One of the organizers of the rally at the public library who is associated with the Cleveland NAACP tried to stick to the pat answer of we want justice, an answer in response to the question of whether she wants the Cleveland cops fired and prosecuted. But she broke her silence when Cleveland Urban News.Com probed further and asked if criminal charges and the firing of the Cleveland officers at issue would represent justice.
"Yes," said rally organizer Briana Oldham, 25, before leading protesters through the streets of downtown Cleveland to demand justice for Brown, and all like him subject to police brutality and possible murder.
"We know what they did was an injustice," poet Kiesha Foster told an audience at the City Hall rally around the Brown shooting.

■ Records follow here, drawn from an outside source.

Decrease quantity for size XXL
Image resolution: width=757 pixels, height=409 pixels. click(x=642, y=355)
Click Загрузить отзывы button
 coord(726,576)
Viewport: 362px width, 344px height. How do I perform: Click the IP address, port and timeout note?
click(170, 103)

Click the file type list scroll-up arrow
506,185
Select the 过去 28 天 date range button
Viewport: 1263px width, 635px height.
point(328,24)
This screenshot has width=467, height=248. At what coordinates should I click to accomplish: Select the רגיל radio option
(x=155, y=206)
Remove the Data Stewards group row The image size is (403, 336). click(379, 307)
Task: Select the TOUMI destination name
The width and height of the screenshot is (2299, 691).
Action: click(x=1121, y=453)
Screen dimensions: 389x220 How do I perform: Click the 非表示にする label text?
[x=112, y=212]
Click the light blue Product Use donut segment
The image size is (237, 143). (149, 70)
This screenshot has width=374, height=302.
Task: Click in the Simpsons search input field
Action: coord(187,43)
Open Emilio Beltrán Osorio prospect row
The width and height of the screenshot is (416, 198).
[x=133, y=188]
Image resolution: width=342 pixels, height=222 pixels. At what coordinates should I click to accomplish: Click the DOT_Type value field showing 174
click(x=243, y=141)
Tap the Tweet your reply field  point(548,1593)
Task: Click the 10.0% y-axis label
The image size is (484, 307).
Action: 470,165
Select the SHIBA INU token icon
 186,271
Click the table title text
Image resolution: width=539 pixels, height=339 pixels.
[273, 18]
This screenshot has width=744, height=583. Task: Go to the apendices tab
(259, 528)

Meanwhile, Cleveland area community activists are passing around petitions seeking both state and federal criminal charges against the 13 Cleveland police officers that did the Williams-Russell shooting, and their firing by Mayor Jackson. Those activists groups include Black on Black Crime, the Imperial Women Coalition, the Carl Stokes Brigade, the Oppressed People's Nation and the Cleveland Chapter of the New Black Panther Party.